(Stored items)

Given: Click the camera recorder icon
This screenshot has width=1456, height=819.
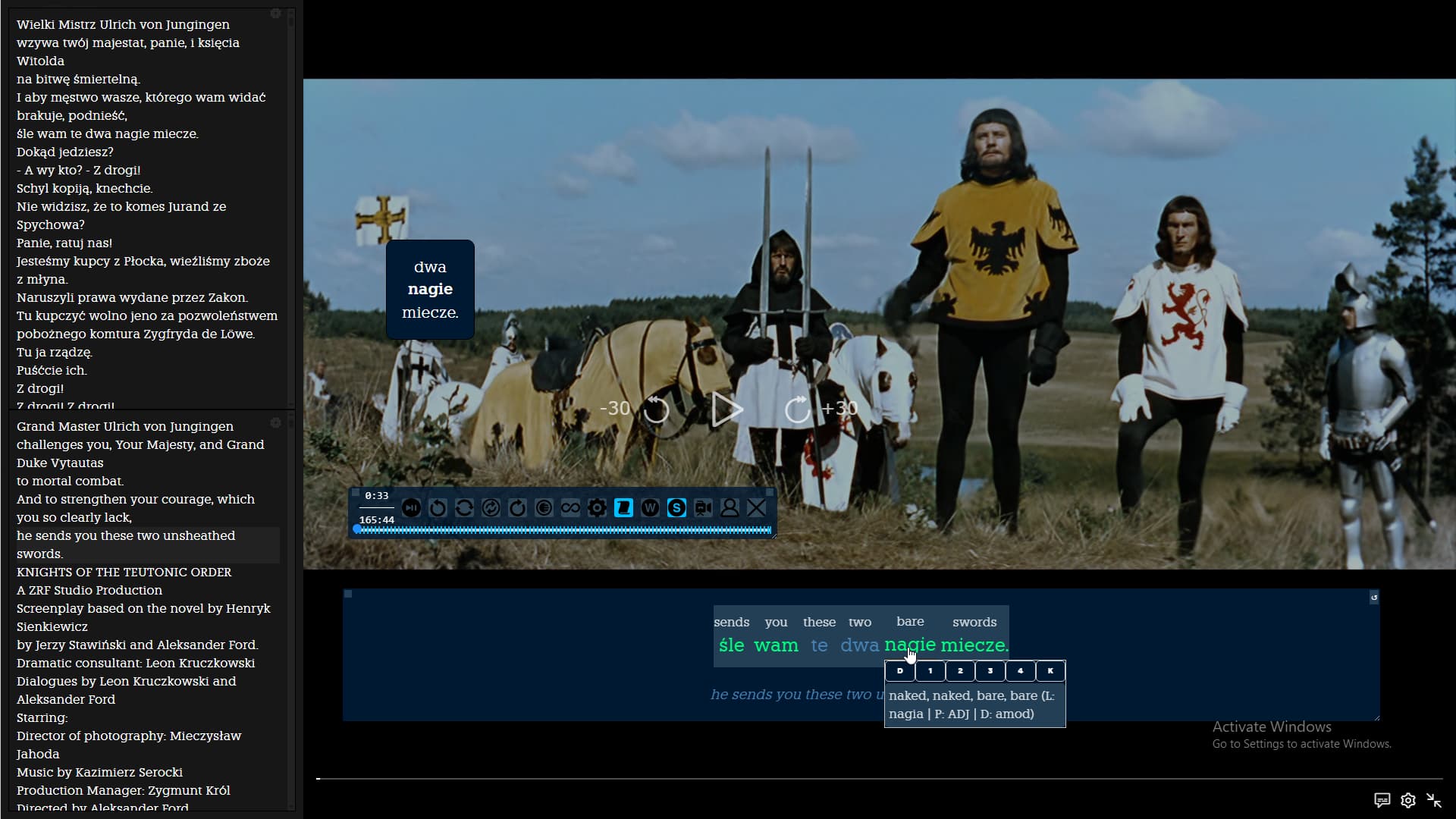Looking at the screenshot, I should 703,508.
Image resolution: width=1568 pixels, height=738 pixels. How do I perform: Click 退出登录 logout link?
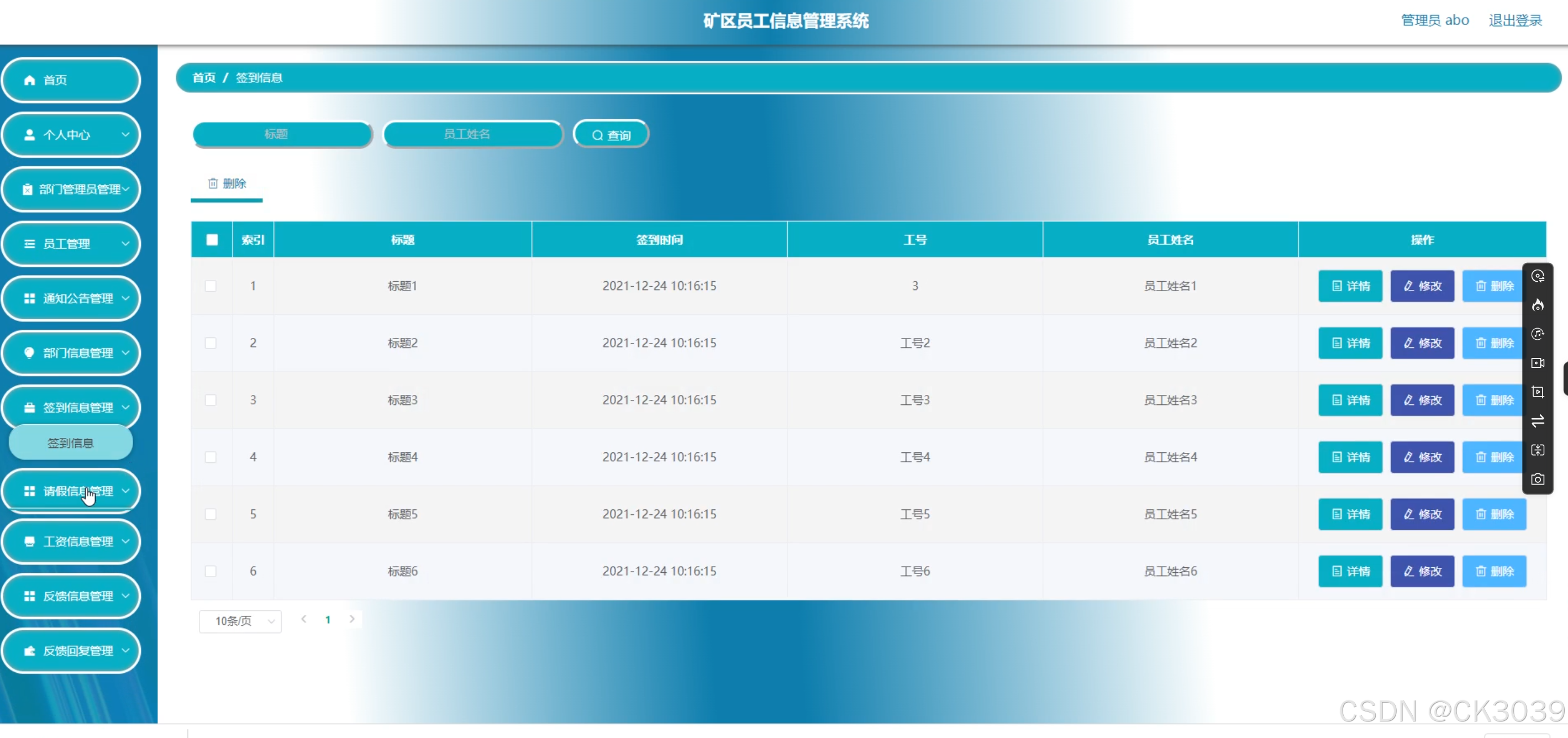click(x=1515, y=20)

WHAT THE EXERCISE ASKS:
Copy out the data above exactly, except the pictures.

ANSWER TO THE EXERCISE:
Given: Click the camera recorder icon
This screenshot has width=1456, height=819.
Looking at the screenshot, I should 703,508.
Image resolution: width=1568 pixels, height=738 pixels. How do I perform: Click 退出登录 logout link?
click(x=1515, y=20)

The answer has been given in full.